Het volk Israël woont in Egypte doordat een van de voorvaderen daarheen verhuisd is als gevolg van een hongersnood. Het gebeurt meerdere keren in de Bijbel dat mensen naar Egypte vluchten en dan later weer terugkeren naar Israël.
Wie is er niet naar Egypte gevlucht?
God verbiedt Isaak om naar Egypte te vluchten.
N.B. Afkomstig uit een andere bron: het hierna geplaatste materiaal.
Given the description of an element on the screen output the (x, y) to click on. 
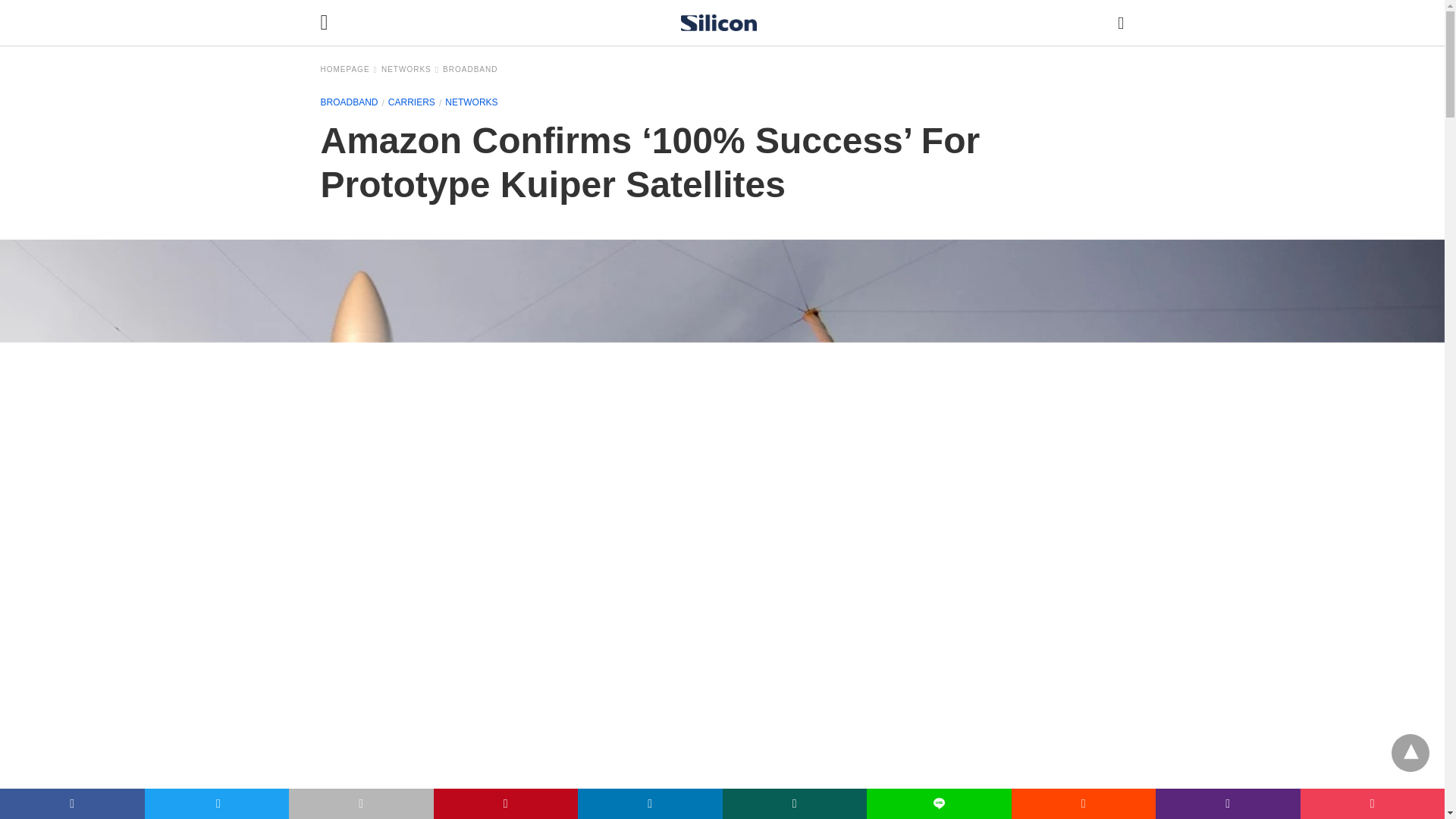
Broadband (469, 69)
NETWORKS (471, 102)
HOMEPAGE (348, 69)
Homepage (348, 69)
Silicon UK (719, 22)
Networks (471, 102)
NETWORKS (410, 69)
BROADBAND (469, 69)
Carriers (411, 102)
Networks (410, 69)
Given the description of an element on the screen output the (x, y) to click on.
Als er hongersnood is gaat Isaak naar Gerar. Daar verscheen de HEER aan hem en zei: "Reis niet verder naar Egypte maar blijf hier wonen, in het land dat Ik je aanwijs."
Isaaks vader Abram was indertijd wél naar Egypte gevlucht, dat was niet goed gegaan (Genesis 12:10-20).
Hadad en Jerobeam zijn tegenstanders van koning Salomo, die beiden ook naar Egypte vluchtten (1 Koningen 11:17-22 en 1 Koningen 12: 2-3).
Als een Israëliet genezen was van een onreine huidziekte (wat bij hoge uitzondering gebeurde), moest hij zich aan de priester vertonen en moesten er offers worden gebracht.
Welke dieren moesten volgens voorschrift worden geofferd?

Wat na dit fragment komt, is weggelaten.